- Disease: COVID-19
- Pathogen: SARS-CoV-2
- Location: Tokelau
- First outbreak: Wuhan, China
- Index case: Atafu
- Arrival date: 20 December 2022
- Confirmed cases: 80
- Deaths: 0
- Fatality rate: 0%
- Vaccinations: 2,203 (fully vaccinated)

= COVID-19 pandemic in Tokelau =

The COVID-19 pandemic in Tokelau was part of the worldwide pandemic of coronavirus disease 2019 (COVID-19) caused by severe acute respiratory syndrome coronavirus 2 (SARS-CoV-2). Tokelau reported its first confirmed cases on 20 December 2022. COVID-19 reached all three of Tokelau's main atolls in July 2023, when the government confirmed the community spread of the virus on Fakaofo, the last atoll without infections.

== Background ==
On 12 January 2020, the World Health Organization (WHO) confirmed that a novel coronavirus was the cause of a respiratory illness in a cluster of people in Wuhan, Hubei Province, China, which was reported to the WHO on 31 December 2019.

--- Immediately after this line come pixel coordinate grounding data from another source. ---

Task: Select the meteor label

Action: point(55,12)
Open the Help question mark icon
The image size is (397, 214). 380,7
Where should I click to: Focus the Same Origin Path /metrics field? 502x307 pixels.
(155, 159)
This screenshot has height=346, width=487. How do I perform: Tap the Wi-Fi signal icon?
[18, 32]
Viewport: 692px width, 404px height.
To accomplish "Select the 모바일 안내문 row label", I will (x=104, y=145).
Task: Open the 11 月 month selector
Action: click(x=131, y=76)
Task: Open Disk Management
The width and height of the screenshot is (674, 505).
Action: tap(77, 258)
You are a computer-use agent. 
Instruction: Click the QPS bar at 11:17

The case fatality ratio for COVID-19 has been much lower than SARS of 2003, but the transmission has been significantly greater, with a significant total death toll.

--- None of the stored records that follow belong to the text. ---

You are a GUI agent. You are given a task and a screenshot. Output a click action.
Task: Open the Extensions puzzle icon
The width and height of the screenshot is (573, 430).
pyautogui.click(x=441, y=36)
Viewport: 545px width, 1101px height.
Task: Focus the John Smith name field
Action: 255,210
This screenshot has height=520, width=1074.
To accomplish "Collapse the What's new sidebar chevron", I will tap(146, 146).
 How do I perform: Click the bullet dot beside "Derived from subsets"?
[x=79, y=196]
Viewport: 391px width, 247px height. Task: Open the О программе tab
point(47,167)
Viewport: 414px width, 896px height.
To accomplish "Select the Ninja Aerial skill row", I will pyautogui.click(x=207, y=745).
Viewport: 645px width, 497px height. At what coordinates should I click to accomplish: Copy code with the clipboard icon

Tokelau consists of three atolls Atafu, Fakaofo and Nukunonu, with a total population of less than 2,000. New Zealand assumed control of the Tokelau Islands from the United Kingdom in 1926, and incorporated them into New Zealand's territorial boundaries in 1948. Two referendums were held in 2006 and 2007 to upgrade the territory's status to a free associated state similar to the Cook Islands and Niue, which are associated states connected to New Zealand. However, both referendums failed to achieve the two-thirds majority need to advance to free association and Tokelau remains a dependent territory. Tokelau is governed by a legislative body known as the General Fono with each of the three atolls having a taupulega (village councils). The New Zealand Government provides "broad but distant oversight" over the dependency.

==Timeline==
On 20 December 2022, Tokelau reported its first five cases of COVID-19 at the border of its northernmost atoll of Atafu.

On 22 May 2023, Tokelau reported its first community case on Nukunonu, the dependency's largest atoll. In response, local authorities imposed a lockdown. By 26 May, Tokelau had reported a total of four community cases. By 29 May, Tokelau had reported a total of two border cases and six community cases. Nukunonu ended its lockdown period.

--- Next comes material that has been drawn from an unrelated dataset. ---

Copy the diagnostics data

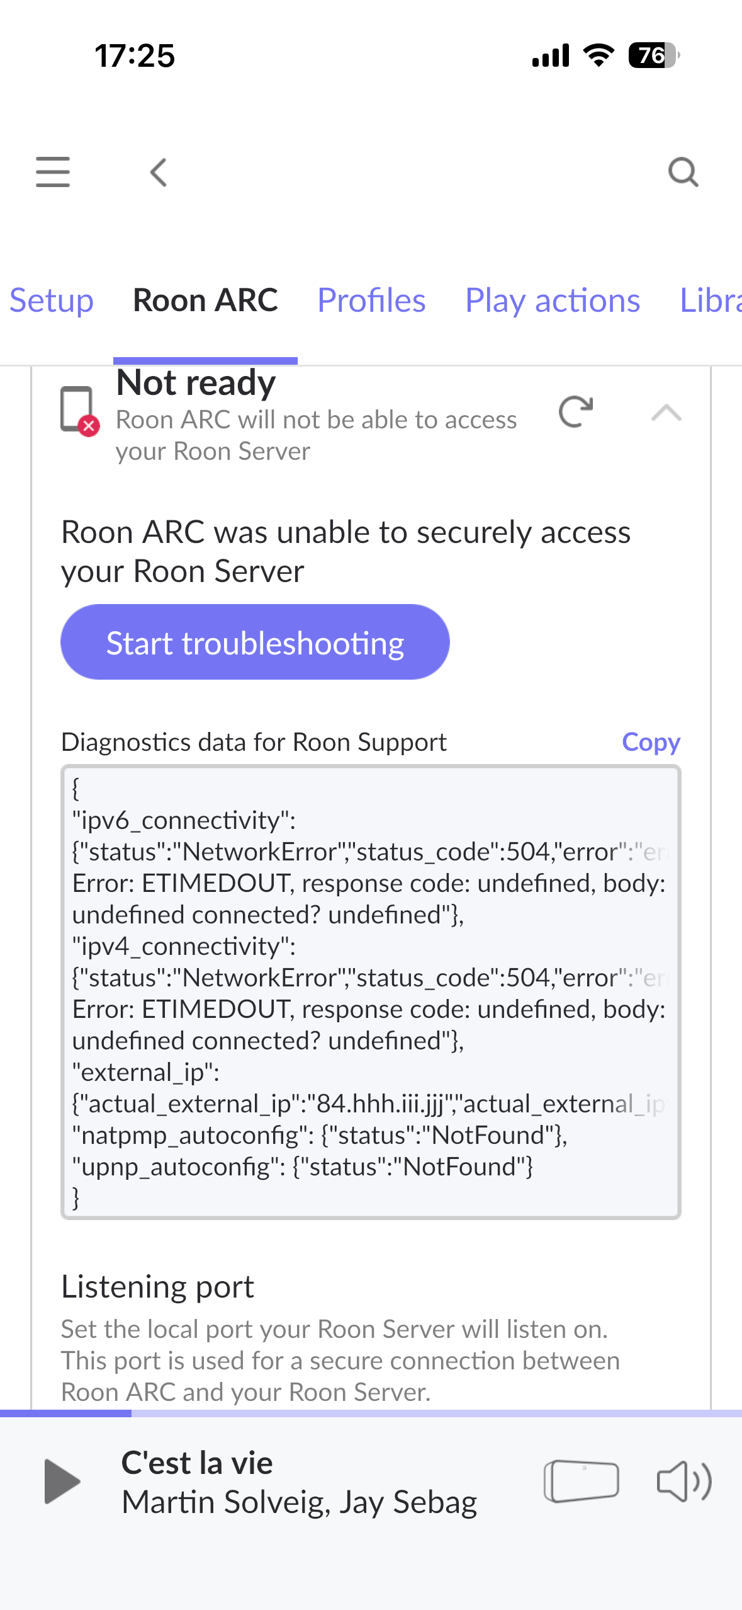click(651, 742)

By 20 July, Tokelau had reported 50 community cases in all of Tokelau's three atolls. Kelihiano Kalolo, the Head of the Government of Tokelau, confirmed the territory's first community outbreak in the Fakaofo atoll. In addition, an entire village was tested after a man who visited Fanuafala hospital tested positive for COVID-19.

==Responses==
On 21 March 2023, Stuff reported that Tokelau was still closing its borders three years after the COVID-19 pandemic began in March 2020. Under the dependency's border policies, only New Zealand citizens (Tokelauans are considered New Zealanders) and a limited number of essential workers, who have to apply for exemption, are allowed to enter Tokelau. All travellers are required to undergo a seven-day quarantine. Tokelau Covid-19 response chairman Aukusitino Vitale justified Tokelau's border restrictions, citing the limited capabity of the dependency's health infrastructure, health work force, and small population.

==COVID-19 vaccination efforts==
On 19 July 2021, the Royal New Zealand Navy warship HMNZS Wellington delivered 120 vials of the Pfizer–BioNTech COVID-19 vaccine to Tokelau's Nukunonu atoll, which is sufficient to vaccinate 720 people. Tokelau's population was 1,499 according to the 2016 Census. By 2 August 2022, Tokelau had reported to the WHO that 998 vaccine doses had been administered.